Me resisto a pensar que se repetirá lo sucedido en 2009, donde ya no valía ninguna marca y la gente sólo buscaba el precio. Creo que lo razonable pasa porque las marcas que respondan a unos determinados parámetros de calidad-precio sean las que tengan éxito. Un hotel es mucho más que un edificio, se trata de valorar qué equipo tienes, qué canales de comercialización existen, etc. En este sentido, el sector se ha profesionalizado mucho. 
 
F.F.S./A.B.: ¿Qué rol debe jugar España a nivel global como potencia en este sector?
 
A.C.: España tiene la mejor planta hotelera de Europa y una de las mejores del mundo en urbano; pero en turístico, tenemos que hacer los deberes. Un país es ocupación-precio-demanda, y creo que a España no le faltan clientes, sino más precio a los que tiene; ya no nos caben más plazas hoteleras, pero sí mejorar las que hay. Somos un país caro desde el punto de vista de costes, de transformación, operativos, etc., pero tenemos ventajas frente a otros más baratos: estamos en el euro, contamos con seguridad jurídica, sanitaria... Nuestra mayor debilidad es la dependencia del entorno: solamente Alemania e Inglaterra representan el 60% de nuestro turismo. Debemos abrirnos a nuevos mercados. 

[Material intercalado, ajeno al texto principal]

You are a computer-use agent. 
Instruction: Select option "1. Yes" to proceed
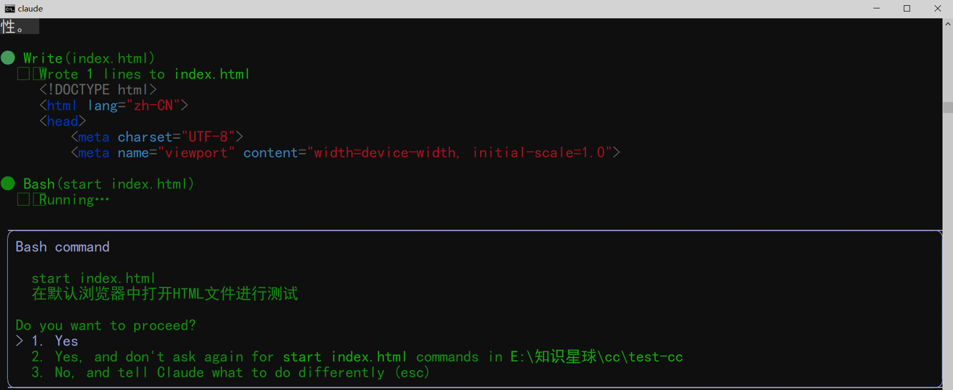(x=55, y=341)
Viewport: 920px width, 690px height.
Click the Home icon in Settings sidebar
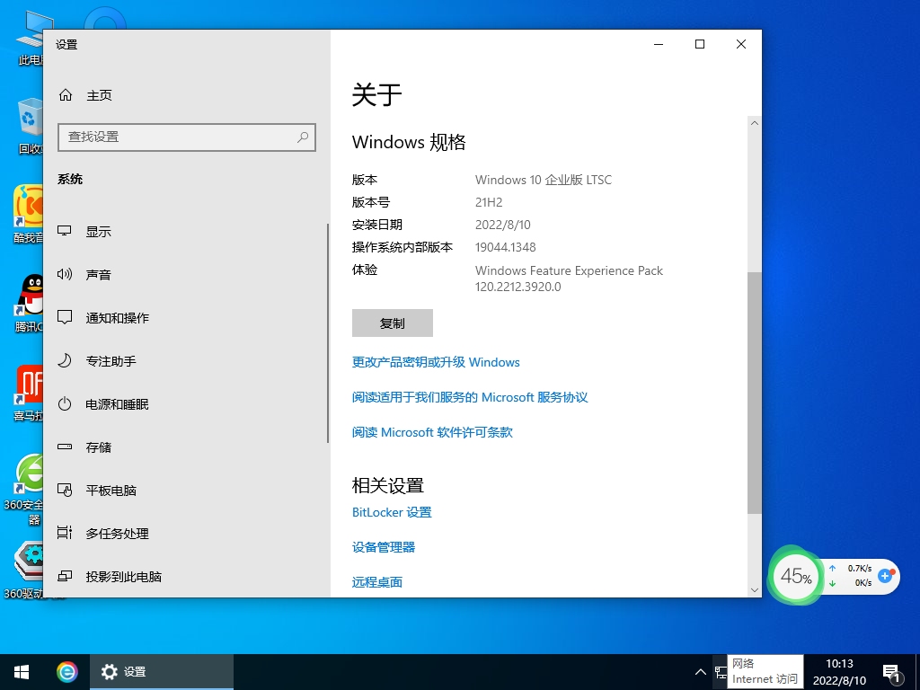[x=65, y=95]
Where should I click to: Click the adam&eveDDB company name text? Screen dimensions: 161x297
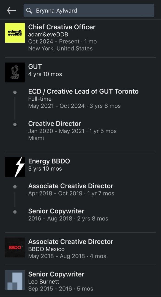click(48, 35)
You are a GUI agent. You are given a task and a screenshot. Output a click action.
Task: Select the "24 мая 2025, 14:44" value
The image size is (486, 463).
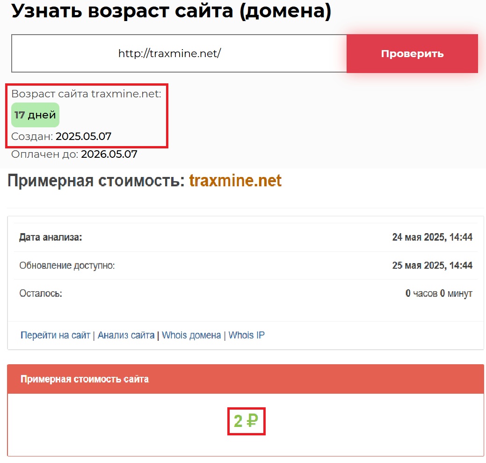(432, 237)
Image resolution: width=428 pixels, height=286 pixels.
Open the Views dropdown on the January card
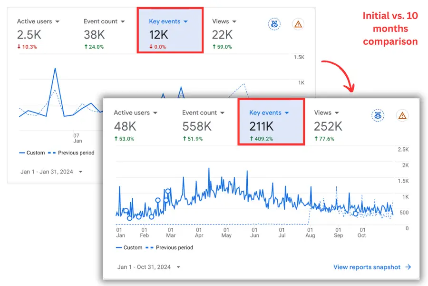coord(224,21)
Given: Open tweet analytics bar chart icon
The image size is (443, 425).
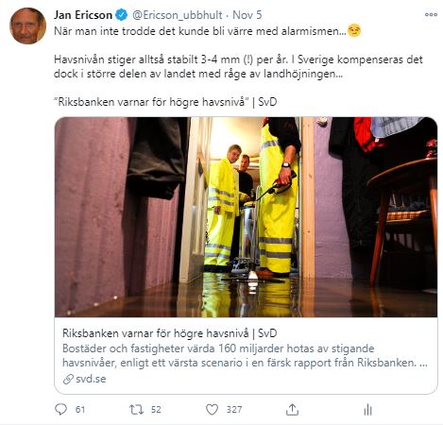Looking at the screenshot, I should point(367,410).
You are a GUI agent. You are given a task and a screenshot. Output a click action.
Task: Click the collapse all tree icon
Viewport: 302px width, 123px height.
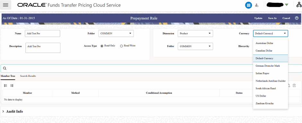click(x=12, y=86)
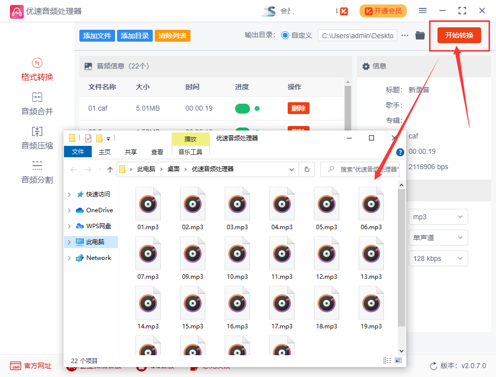
Task: Open the 音频分割 tool
Action: coord(37,172)
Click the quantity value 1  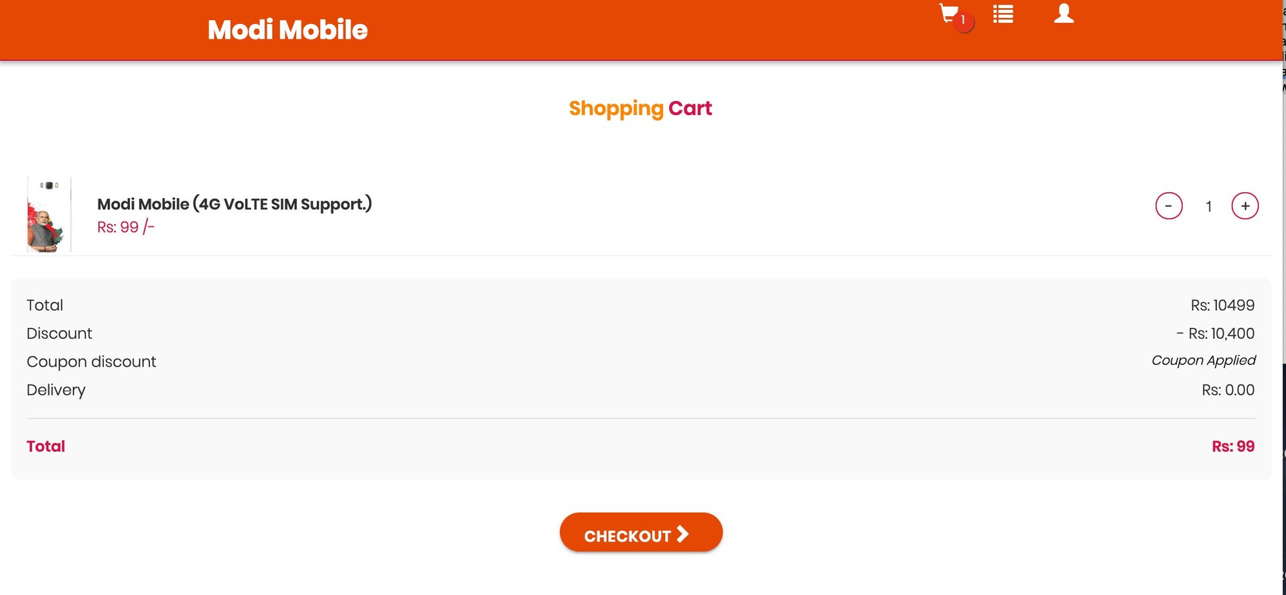[1208, 206]
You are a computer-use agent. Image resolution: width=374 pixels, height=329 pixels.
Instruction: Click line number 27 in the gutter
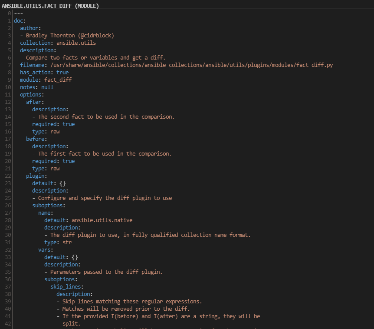pos(7,213)
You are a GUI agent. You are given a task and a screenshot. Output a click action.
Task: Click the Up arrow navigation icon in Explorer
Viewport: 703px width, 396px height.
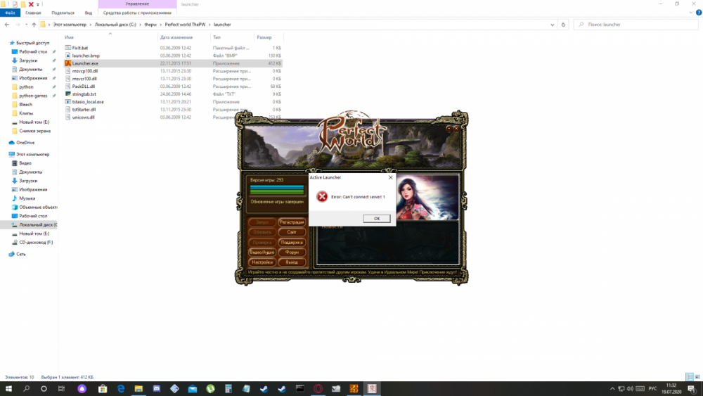click(34, 25)
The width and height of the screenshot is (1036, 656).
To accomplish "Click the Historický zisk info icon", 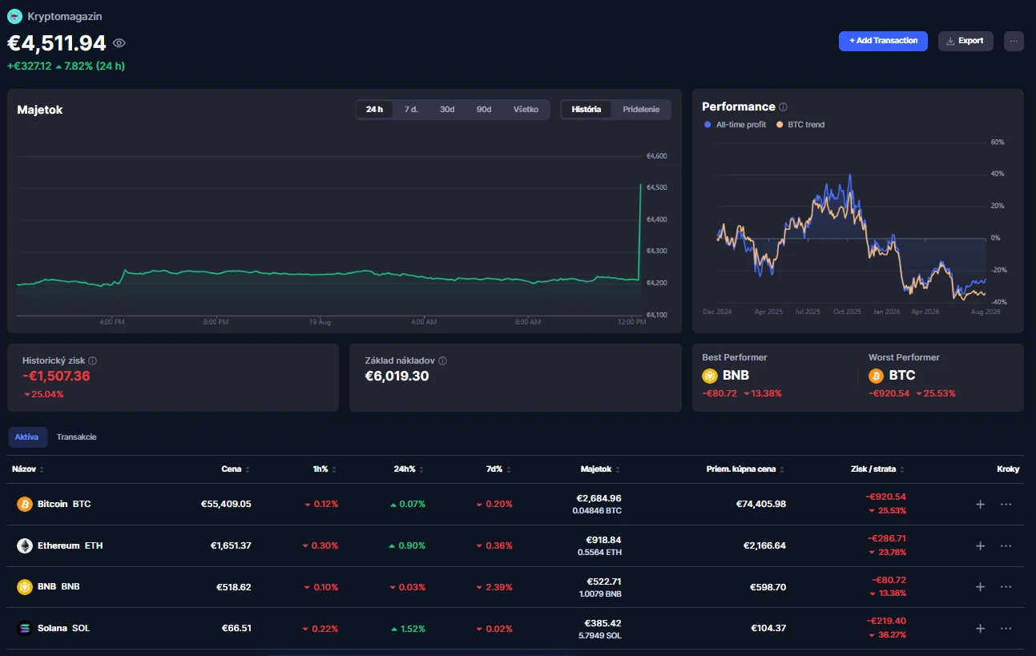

Me preocuparía que España terminase en el sector turístico de playa, como le ha sucedido a Italia. Hace 30 años, la costa italiana era espectacular; hoy se ha quedado totalmente obsoleta, reducida a un turismo que se abre el 15 de julio y se cierra el 15 de septiembre. Afortunadamente, nosotros hemos descubierto un turismo de invierno, que es capaz de ofrecer cosas, pero que requiere de un esfuerzo colectivo por hacerlo mejor que la competencia.